**** Data listing ****

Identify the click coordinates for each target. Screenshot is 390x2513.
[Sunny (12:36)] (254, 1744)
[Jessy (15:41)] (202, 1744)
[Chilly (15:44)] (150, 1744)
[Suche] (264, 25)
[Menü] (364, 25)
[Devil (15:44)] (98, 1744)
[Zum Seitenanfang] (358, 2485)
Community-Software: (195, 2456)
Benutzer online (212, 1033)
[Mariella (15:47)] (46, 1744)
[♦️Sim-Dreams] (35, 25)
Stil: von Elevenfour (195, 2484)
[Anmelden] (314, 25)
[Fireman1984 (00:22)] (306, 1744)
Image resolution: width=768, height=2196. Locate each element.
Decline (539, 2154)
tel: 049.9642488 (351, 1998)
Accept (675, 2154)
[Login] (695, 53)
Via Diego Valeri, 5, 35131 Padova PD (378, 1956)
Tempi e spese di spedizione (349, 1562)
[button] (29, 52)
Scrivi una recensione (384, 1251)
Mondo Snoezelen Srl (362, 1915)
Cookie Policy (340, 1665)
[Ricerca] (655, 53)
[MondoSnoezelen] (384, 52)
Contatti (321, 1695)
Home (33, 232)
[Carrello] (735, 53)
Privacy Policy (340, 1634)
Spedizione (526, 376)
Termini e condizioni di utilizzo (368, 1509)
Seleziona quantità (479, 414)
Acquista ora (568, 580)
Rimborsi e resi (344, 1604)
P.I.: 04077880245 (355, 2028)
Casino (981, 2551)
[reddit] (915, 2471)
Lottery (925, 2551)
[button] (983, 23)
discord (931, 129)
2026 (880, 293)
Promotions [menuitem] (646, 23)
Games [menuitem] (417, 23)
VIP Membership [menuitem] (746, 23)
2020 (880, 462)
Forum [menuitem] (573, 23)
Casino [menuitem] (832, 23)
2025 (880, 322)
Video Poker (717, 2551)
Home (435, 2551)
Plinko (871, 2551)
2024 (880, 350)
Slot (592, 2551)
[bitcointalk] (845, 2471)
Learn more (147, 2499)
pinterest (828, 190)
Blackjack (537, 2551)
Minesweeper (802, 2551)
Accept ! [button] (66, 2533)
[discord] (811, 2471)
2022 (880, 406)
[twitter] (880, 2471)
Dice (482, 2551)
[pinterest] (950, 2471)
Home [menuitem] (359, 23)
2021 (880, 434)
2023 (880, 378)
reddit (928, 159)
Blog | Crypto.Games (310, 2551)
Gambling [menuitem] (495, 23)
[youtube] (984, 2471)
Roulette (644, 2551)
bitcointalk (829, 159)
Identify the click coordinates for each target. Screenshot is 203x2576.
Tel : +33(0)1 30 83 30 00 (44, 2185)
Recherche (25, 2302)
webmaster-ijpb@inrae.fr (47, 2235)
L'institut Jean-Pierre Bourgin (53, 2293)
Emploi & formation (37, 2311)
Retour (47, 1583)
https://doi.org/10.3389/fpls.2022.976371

****

** Your instructions **
From the line with "tel: 049.9642488 (351, 1998)" to the final line of the entries above, return every line exactly as written.

** Exercise answer **
tel: 049.9642488 (351, 1998)
Accept (675, 2154)
[Login] (695, 53)
Via Diego Valeri, 5, 35131 Padova PD (378, 1956)
Tempi e spese di spedizione (349, 1562)
[button] (29, 52)
Scrivi una recensione (384, 1251)
Mondo Snoezelen Srl (362, 1915)
Cookie Policy (340, 1665)
[Ricerca] (655, 53)
[MondoSnoezelen] (384, 52)
Contatti (321, 1695)
Home (33, 232)
[Carrello] (735, 53)
Privacy Policy (340, 1634)
Spedizione (526, 376)
Termini e condizioni di utilizzo (368, 1509)
Seleziona quantità (479, 414)
Acquista ora (568, 580)
Rimborsi e resi (344, 1604)
P.I.: 04077880245 (355, 2028)
Casino (981, 2551)
[reddit] (915, 2471)
Lottery (925, 2551)
[button] (983, 23)
discord (931, 129)
2026 (880, 293)
Promotions [menuitem] (646, 23)
Games [menuitem] (417, 23)
VIP Membership [menuitem] (746, 23)
2020 (880, 462)
Forum [menuitem] (573, 23)
Casino [menuitem] (832, 23)
2025 (880, 322)
Video Poker (717, 2551)
Home (435, 2551)
Plinko (871, 2551)
2024 (880, 350)
Slot (592, 2551)
[bitcointalk] (845, 2471)
Learn more (147, 2499)
pinterest (828, 190)
Blackjack (537, 2551)
Minesweeper (802, 2551)
Accept ! [button] (66, 2533)
[discord] (811, 2471)
2022 (880, 406)
[twitter] (880, 2471)
Dice (482, 2551)
[pinterest] (950, 2471)
Home [menuitem] (359, 23)
2021 (880, 434)
2023 (880, 378)
reddit (928, 159)
Blog | Crypto.Games (310, 2551)
Gambling [menuitem] (495, 23)
[youtube] (984, 2471)
Roulette (644, 2551)
bitcointalk (829, 159)
Identify the click coordinates for each target. Screenshot is 203x2576.
Tel : +33(0)1 30 83 30 00 (44, 2185)
Recherche (25, 2302)
webmaster-ijpb@inrae.fr (47, 2235)
L'institut Jean-Pierre Bourgin (53, 2293)
Emploi & formation (37, 2311)
Retour (47, 1583)
https://doi.org/10.3389/fpls.2022.976371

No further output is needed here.